Re: RFC 283 (v1) Ctr/// in array context should return a histogram

2000-09-26 Thread Paris Sinclair

On Mon, 25 Sep 2000, Simon Cozens wrote:

 On Mon, Sep 25, 2000 at 09:55:38AM +0100, Richard Proctor wrote:
  While this may be a fun thing to do - why?  what is the application?
 
 I think I said in the RFC, didn't I? It's extending the counting use of tr///
 to allow you to count several different letters at once. For instance, letter
 frequencies in text is an important metric for linguists, codebreakers and
 others; think about how you'd get letter frequency from a string:
 
 $as = $string =~ tr/a//;
 $bs = $string =~ tr/b//;
 $cs = $string =~ tr/c//;
 ...
 $zs = $string =~ tr/z//;
 
 Ugh.
 
 (%alphabet) = $string =~ tr/a-z//;
 
 Yum.

also a little more concise (and certainly more efficient...) than

%alphabet = map { $_ = eval "\$string =~ tr/$_//" } (a..z);

Context is beautiful; it's at least 50% of the reason I love Perl. I would
love to see it extended here.

Paris Sinclair|4a75737420416e6f74686572
[EMAIL PROTECTED]|205065726c204861636b6572
www.sinclairinternetwork.com




Re: RFC 283 (v1) Ctr/// in array context should return a histogram

2000-09-26 Thread Paris Sinclair

On Tue, 26 Sep 2000, Bennett Todd wrote:

 2000-09-26-05:18:57 Paris Sinclair:
   (%alphabet) = $string =~ tr/a-z//;
  
  also a little more concise (and certainly more efficient...) than
  
  %alphabet = map { $_ = eval "\$string =~ tr/$_//" } (a..z);
 
 However, compared to say
 
   $hist[ord($_)]++ for split //, $string;
 
 the performance edge might not be quite so dramatic. Then again,
 maybe it would be, I dunno.

But would technique work with unicode? What if I am just counting some 
Bulgarian characters? Most encodings put these in the extended ascii
range. Making an array of 250 items for a count of 5 items isn't going to
be more efficient. Also, it requires jumping through more hoops, and doing
more conversions, to figure out which index is which letter. A table could
be built, but if it maps to an array index, based on ord(), then I
couldn't support both KOI-8 and windows cyrillic encodings in the same
@hist structure. Using a hash, the only limits are the more general
language supports in Perl, and I can still convert and store KOI8 and
cp1251, and store the results without needing to know which coding it
originated in; only needing to have a symbol for the character.

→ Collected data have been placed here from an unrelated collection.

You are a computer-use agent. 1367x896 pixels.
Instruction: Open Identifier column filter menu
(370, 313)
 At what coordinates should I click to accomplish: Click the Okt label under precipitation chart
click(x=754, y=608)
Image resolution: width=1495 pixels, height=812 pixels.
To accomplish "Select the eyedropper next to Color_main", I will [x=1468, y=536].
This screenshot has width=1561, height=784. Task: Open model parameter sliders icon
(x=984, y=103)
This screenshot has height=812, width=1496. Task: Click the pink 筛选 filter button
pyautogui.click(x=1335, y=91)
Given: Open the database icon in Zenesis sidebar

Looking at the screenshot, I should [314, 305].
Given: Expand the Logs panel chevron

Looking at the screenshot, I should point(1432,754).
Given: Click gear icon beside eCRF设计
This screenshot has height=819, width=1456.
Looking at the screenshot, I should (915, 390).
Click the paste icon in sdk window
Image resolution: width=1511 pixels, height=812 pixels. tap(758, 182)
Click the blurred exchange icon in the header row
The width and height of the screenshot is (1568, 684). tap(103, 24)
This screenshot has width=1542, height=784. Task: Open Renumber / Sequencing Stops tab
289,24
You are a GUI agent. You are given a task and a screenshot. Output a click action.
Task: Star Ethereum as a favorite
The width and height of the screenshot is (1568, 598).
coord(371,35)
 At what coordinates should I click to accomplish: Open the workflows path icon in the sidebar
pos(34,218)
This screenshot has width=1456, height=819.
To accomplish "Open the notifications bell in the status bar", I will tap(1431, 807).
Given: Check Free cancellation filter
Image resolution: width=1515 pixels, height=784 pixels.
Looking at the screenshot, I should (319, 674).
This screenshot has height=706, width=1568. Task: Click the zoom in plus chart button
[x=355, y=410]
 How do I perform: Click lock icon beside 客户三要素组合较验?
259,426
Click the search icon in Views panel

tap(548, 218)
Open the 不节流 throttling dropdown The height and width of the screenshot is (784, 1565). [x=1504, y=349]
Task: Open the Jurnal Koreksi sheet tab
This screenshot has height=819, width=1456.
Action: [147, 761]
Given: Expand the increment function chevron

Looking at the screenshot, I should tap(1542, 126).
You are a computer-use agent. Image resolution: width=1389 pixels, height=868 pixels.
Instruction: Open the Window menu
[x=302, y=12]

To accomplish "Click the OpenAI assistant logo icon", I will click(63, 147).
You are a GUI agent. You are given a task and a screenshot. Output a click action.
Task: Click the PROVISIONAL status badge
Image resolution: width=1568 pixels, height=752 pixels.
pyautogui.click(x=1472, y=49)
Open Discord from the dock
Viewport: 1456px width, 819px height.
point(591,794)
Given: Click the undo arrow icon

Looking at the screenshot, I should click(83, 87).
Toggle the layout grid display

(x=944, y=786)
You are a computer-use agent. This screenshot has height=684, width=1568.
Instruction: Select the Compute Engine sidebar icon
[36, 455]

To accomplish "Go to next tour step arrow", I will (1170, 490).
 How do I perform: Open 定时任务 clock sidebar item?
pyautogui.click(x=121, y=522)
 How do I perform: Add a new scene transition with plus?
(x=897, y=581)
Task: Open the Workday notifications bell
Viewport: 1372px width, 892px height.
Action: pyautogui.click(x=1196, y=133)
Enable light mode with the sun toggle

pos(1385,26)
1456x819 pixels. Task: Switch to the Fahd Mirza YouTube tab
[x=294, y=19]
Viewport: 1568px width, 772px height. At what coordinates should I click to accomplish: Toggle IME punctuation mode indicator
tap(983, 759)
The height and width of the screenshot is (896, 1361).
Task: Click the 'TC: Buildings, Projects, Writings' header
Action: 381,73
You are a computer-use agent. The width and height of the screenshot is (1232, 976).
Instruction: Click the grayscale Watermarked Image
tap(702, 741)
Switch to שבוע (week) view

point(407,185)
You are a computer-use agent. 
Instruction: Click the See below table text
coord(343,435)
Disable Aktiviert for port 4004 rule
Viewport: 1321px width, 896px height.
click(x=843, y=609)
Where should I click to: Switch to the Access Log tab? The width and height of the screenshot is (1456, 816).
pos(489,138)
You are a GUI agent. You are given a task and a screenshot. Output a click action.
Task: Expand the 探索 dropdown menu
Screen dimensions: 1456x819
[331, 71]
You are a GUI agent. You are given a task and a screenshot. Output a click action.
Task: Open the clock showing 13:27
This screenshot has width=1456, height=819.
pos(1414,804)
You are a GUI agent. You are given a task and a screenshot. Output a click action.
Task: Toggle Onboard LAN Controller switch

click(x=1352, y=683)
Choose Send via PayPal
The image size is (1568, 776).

There seem to be lots of beneficial side effects of extending context,
that allow for general sollutions that are much more powerful than any of
the specific sollutions.

Paris Sinclair|4a75737420416e6f74686572
[EMAIL PROTECTED]|205065726c204861636b6572
www.sinclairinternetwork.com




Re: RFC 283 (v1) Ctr/// in array context should return a histogram

2000-09-26 Thread Paris Sinclair

On Tue, 26 Sep 2000, Bennett Todd wrote:

 Yup, I'm a sick little monkey who truly doesn't care about anything
 other than US-ASCII

Please keep your fetishes and/or geocentricism to yourself. There is no
need to propose that others should share them. If Perl is going to exist
into the future, if Perl is going to be a great programming language for
Humans, then it needs to support the different ways that Humans
communicate.

It's doing a better job at it all the time. Extending the context of
Ctr/// is an excellent general sollution to many problems, in many
languages. While it has been suggested that Ctr/// isn't for
counting... well, the p5 manual says it IS for counting, amoung other
things. If it is a general language tool that makes counting easy as a
side effect, this is wonderful. And if making it a more general tool by
extending it's context makes it even better for counting, who does this
hurt? There are certainly those of us it would help.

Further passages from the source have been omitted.